** Opening Given information block **

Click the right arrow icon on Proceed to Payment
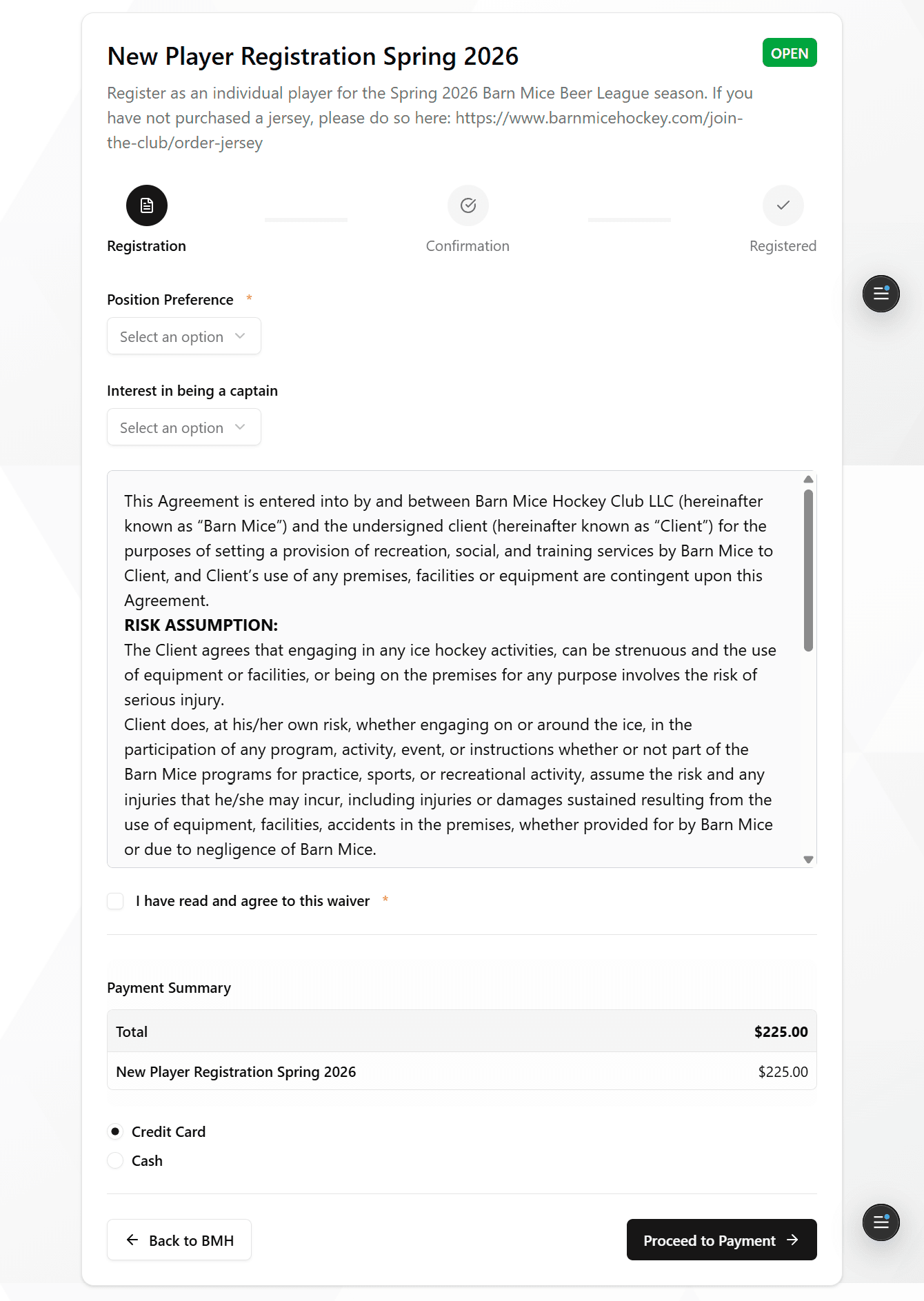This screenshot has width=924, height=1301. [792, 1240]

** Closing Given information block **
** Opening Given information block **

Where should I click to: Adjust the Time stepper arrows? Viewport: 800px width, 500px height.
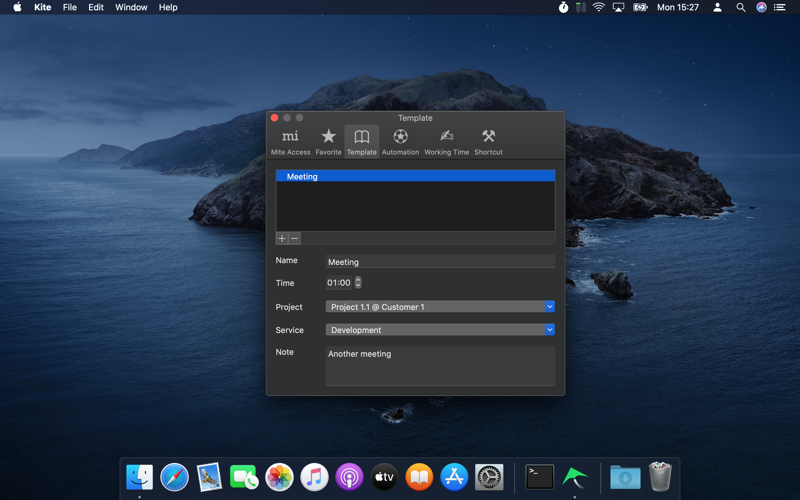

** Closing Given information block **
** Opening Given information block **

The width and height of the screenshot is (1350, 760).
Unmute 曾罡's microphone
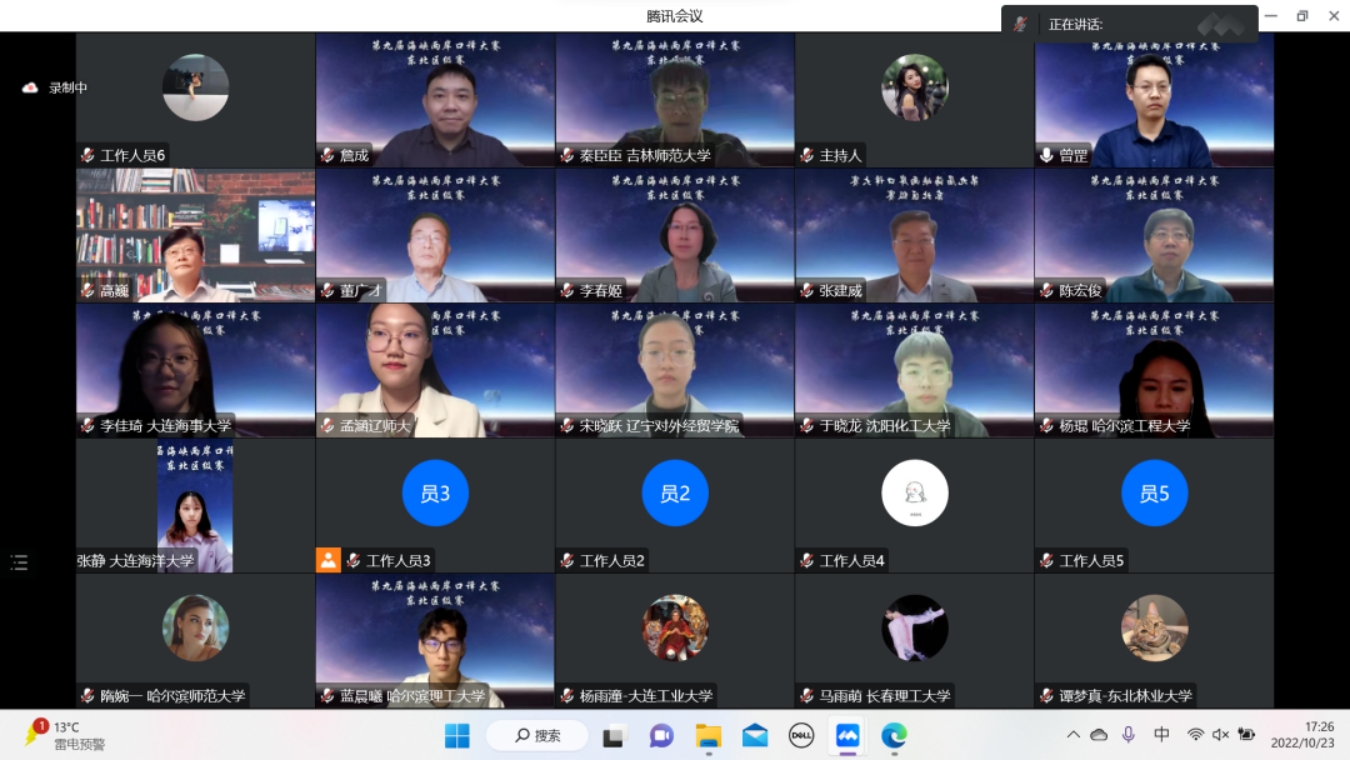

** Closing Given information block **

*Instructions for the task*:
From the line containing "The width and" down to the line containing "Unmute 曾罡's microphone" in the material above, reproduce every line exactly, including the two end lines.

*Result of the exercise*:
The width and height of the screenshot is (1350, 760).
Unmute 曾罡's microphone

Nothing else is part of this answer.